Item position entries
#####
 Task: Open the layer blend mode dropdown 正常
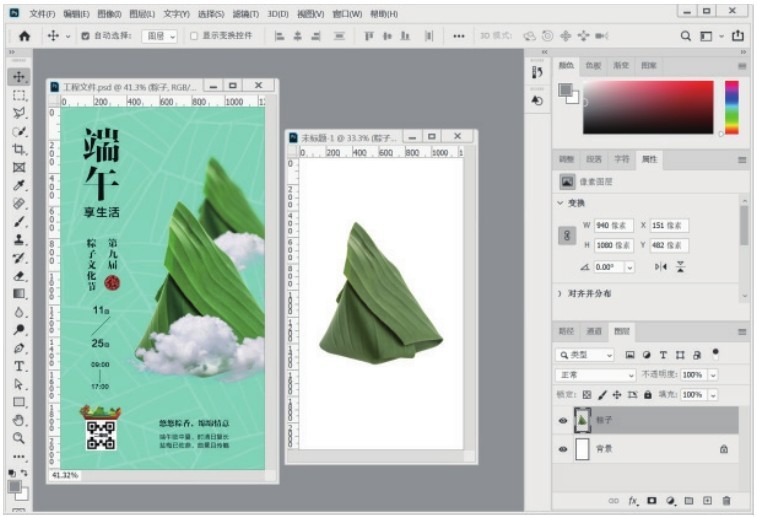[595, 375]
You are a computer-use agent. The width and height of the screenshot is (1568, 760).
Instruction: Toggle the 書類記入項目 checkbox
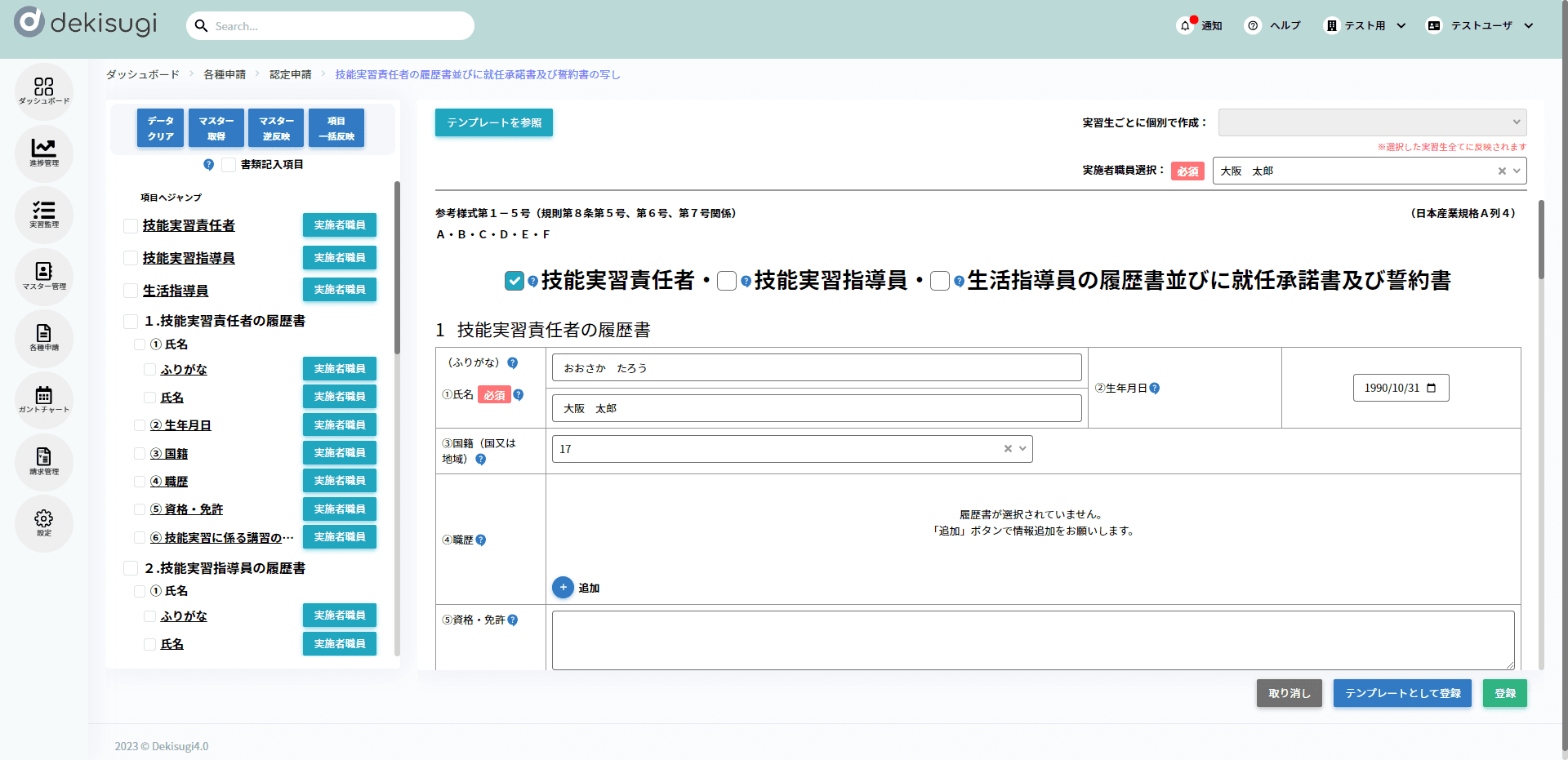click(229, 165)

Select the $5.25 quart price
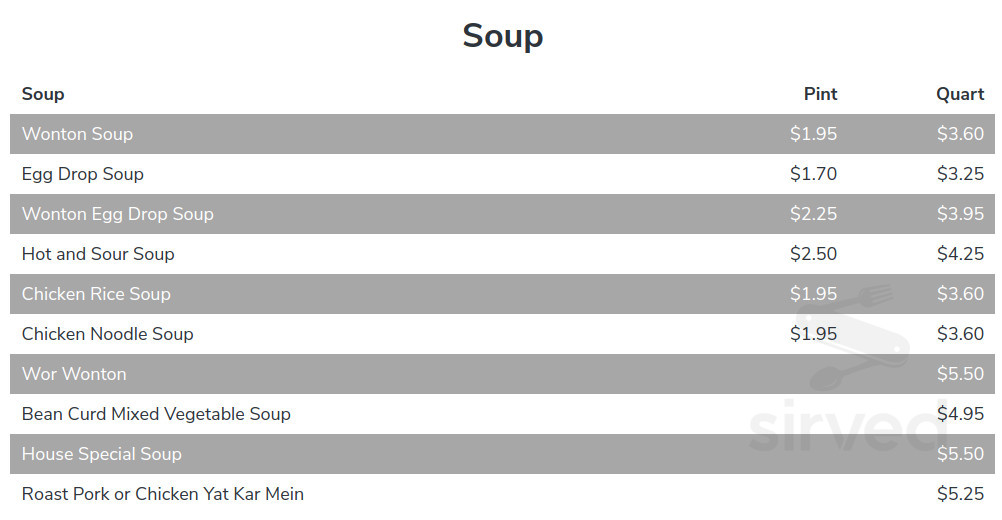[x=960, y=494]
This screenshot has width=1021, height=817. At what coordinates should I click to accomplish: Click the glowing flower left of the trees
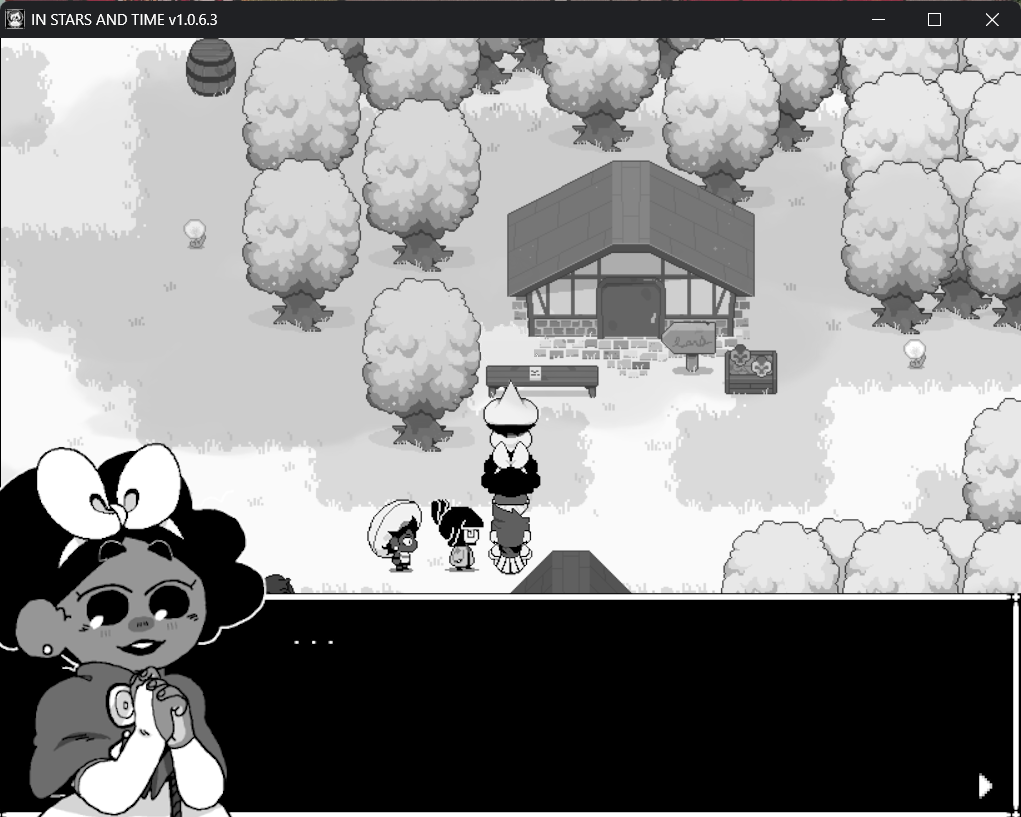(195, 232)
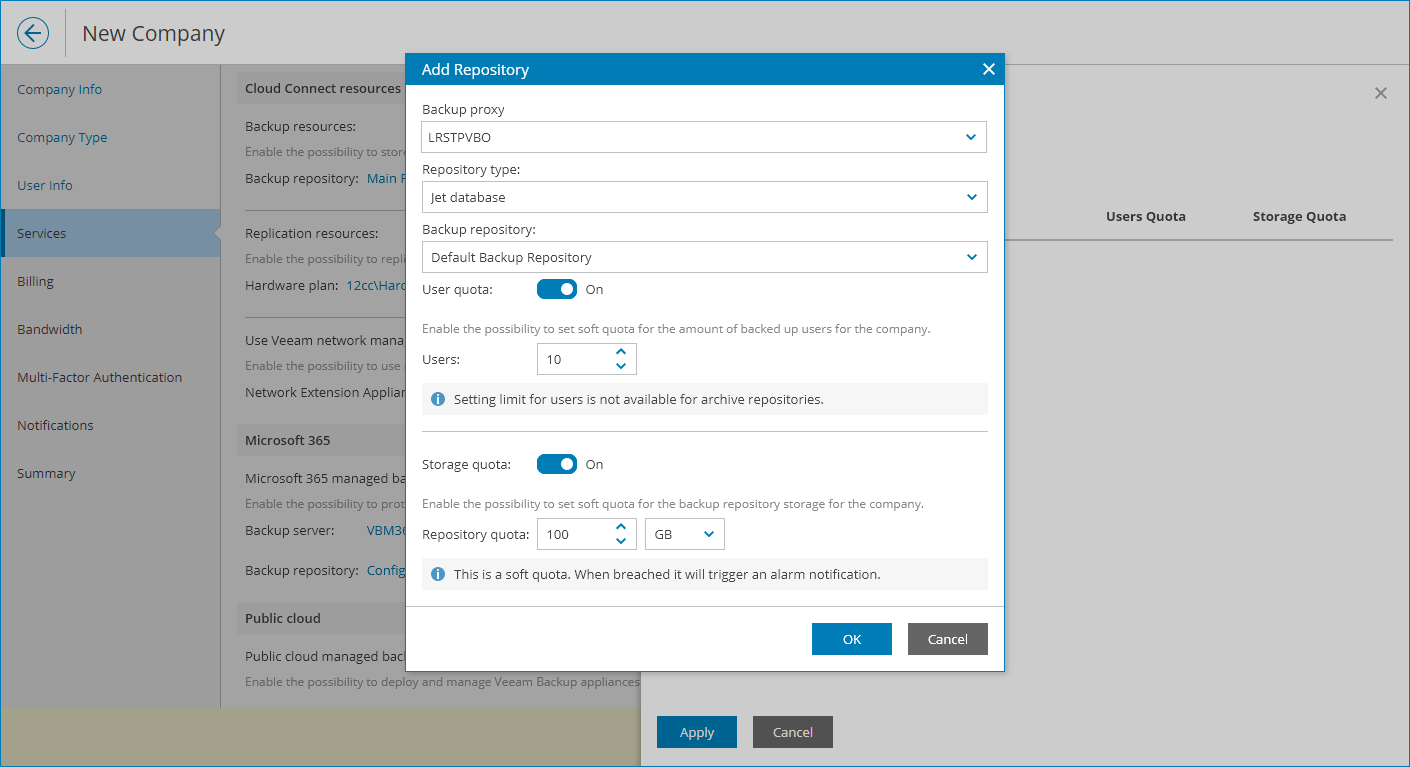This screenshot has width=1410, height=767.
Task: Close the Add Repository dialog
Action: (x=988, y=69)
#####
*Your task:*
Give the data in the part that opens with the line containing "You are a computer-use" and closes with the line containing "[x=960, y=494]" as a two-column CSV with the columns instruction and coordinates, one row per entry. Put each value in a single quoted field with line breaks replaced by spaces, and leave the pictures out.

*Solution:*
instruction,coordinates
"You are a computer-use agent. The width and height of the screenshot is (1568, 760). Instruction: Toggle the 書類記入項目 checkbox","click(229, 165)"
"Select the $5.25 quart price","[x=960, y=494]"